- Exercise brief -
Where a line looks odd, keep it as it is and transcribe all the material.

- Supplied data -
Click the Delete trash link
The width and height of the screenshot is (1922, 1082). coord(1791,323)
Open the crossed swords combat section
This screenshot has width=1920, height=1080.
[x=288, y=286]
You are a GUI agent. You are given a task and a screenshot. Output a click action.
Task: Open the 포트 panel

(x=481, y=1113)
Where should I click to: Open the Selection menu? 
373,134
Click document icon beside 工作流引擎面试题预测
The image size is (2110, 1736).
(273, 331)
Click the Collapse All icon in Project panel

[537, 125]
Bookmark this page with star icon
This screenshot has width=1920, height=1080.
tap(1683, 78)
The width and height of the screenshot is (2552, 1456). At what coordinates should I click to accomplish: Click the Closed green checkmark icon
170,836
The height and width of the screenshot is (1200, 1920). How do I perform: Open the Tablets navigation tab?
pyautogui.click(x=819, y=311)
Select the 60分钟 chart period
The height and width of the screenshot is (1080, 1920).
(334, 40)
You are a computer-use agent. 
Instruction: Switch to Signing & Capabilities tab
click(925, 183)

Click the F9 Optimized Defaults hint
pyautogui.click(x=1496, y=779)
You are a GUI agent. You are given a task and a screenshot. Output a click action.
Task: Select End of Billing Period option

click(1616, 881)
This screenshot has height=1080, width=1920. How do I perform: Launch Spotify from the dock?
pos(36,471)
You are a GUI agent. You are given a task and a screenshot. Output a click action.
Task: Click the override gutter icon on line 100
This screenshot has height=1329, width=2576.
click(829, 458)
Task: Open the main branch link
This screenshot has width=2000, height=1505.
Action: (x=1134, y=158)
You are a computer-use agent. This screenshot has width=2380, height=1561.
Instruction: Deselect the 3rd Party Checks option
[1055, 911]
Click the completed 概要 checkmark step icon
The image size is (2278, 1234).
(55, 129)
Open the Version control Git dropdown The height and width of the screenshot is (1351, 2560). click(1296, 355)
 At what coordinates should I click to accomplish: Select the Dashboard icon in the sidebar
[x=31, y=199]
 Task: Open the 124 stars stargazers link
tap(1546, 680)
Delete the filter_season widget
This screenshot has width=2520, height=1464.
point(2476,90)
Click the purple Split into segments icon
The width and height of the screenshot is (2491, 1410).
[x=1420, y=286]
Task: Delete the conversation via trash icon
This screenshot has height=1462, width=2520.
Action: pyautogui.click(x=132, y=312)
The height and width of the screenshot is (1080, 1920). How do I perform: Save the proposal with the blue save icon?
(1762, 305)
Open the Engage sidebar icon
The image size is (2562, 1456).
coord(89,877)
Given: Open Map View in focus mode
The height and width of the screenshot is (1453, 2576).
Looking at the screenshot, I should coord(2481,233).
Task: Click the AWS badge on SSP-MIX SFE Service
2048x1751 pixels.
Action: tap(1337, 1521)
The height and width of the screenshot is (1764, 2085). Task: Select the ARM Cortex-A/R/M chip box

- Task output -
Click the Delete trash link
The width and height of the screenshot is (1922, 1082). coord(1791,323)
Open the crossed swords combat section
This screenshot has width=1920, height=1080.
[x=288, y=286]
You are a GUI agent. You are given a task and a screenshot. Output a click action.
Task: Open the 포트 panel

(x=481, y=1113)
Where should I click to: Open the Selection menu? 
373,134
Click document icon beside 工作流引擎面试题预测
The image size is (2110, 1736).
(273, 331)
Click the Collapse All icon in Project panel

[537, 125]
Bookmark this page with star icon
This screenshot has width=1920, height=1080.
tap(1683, 78)
The width and height of the screenshot is (2552, 1456). At what coordinates should I click to accomplish: Click the Closed green checkmark icon
170,836
The height and width of the screenshot is (1200, 1920). How do I perform: Open the Tablets navigation tab?
pyautogui.click(x=819, y=311)
Select the 60分钟 chart period
The height and width of the screenshot is (1080, 1920).
(334, 40)
You are a computer-use agent. 
Instruction: Switch to Signing & Capabilities tab
click(925, 183)

Click the F9 Optimized Defaults hint
pyautogui.click(x=1496, y=779)
You are a GUI agent. You are given a task and a screenshot. Output a click action.
Task: Select End of Billing Period option

click(1616, 881)
This screenshot has height=1080, width=1920. How do I perform: Launch Spotify from the dock?
pos(36,471)
You are a GUI agent. You are given a task and a screenshot. Output a click action.
Task: Click the override gutter icon on line 100
This screenshot has height=1329, width=2576.
click(829, 458)
Task: Open the main branch link
This screenshot has width=2000, height=1505.
Action: (x=1134, y=158)
You are a computer-use agent. This screenshot has width=2380, height=1561.
Instruction: Deselect the 3rd Party Checks option
[1055, 911]
Click the completed 概要 checkmark step icon
The image size is (2278, 1234).
(55, 129)
Open the Version control Git dropdown The height and width of the screenshot is (1351, 2560). click(1296, 355)
 At what coordinates should I click to accomplish: Select the Dashboard icon in the sidebar
[x=31, y=199]
 Task: Open the 124 stars stargazers link
tap(1546, 680)
Delete the filter_season widget
This screenshot has width=2520, height=1464.
point(2476,90)
Click the purple Split into segments icon
The width and height of the screenshot is (2491, 1410).
[x=1420, y=286]
Task: Delete the conversation via trash icon
This screenshot has height=1462, width=2520.
Action: pyautogui.click(x=132, y=312)
The height and width of the screenshot is (1080, 1920). How do I perform: Save the proposal with the blue save icon?
(1762, 305)
Open the Engage sidebar icon
The image size is (2562, 1456).
coord(89,877)
Given: Open Map View in focus mode
The height and width of the screenshot is (1453, 2576).
Looking at the screenshot, I should coord(2481,233).
Task: Click the AWS badge on SSP-MIX SFE Service
2048x1751 pixels.
Action: tap(1337, 1521)
The height and width of the screenshot is (1764, 2085). Task: Select the ARM Cortex-A/R/M chip box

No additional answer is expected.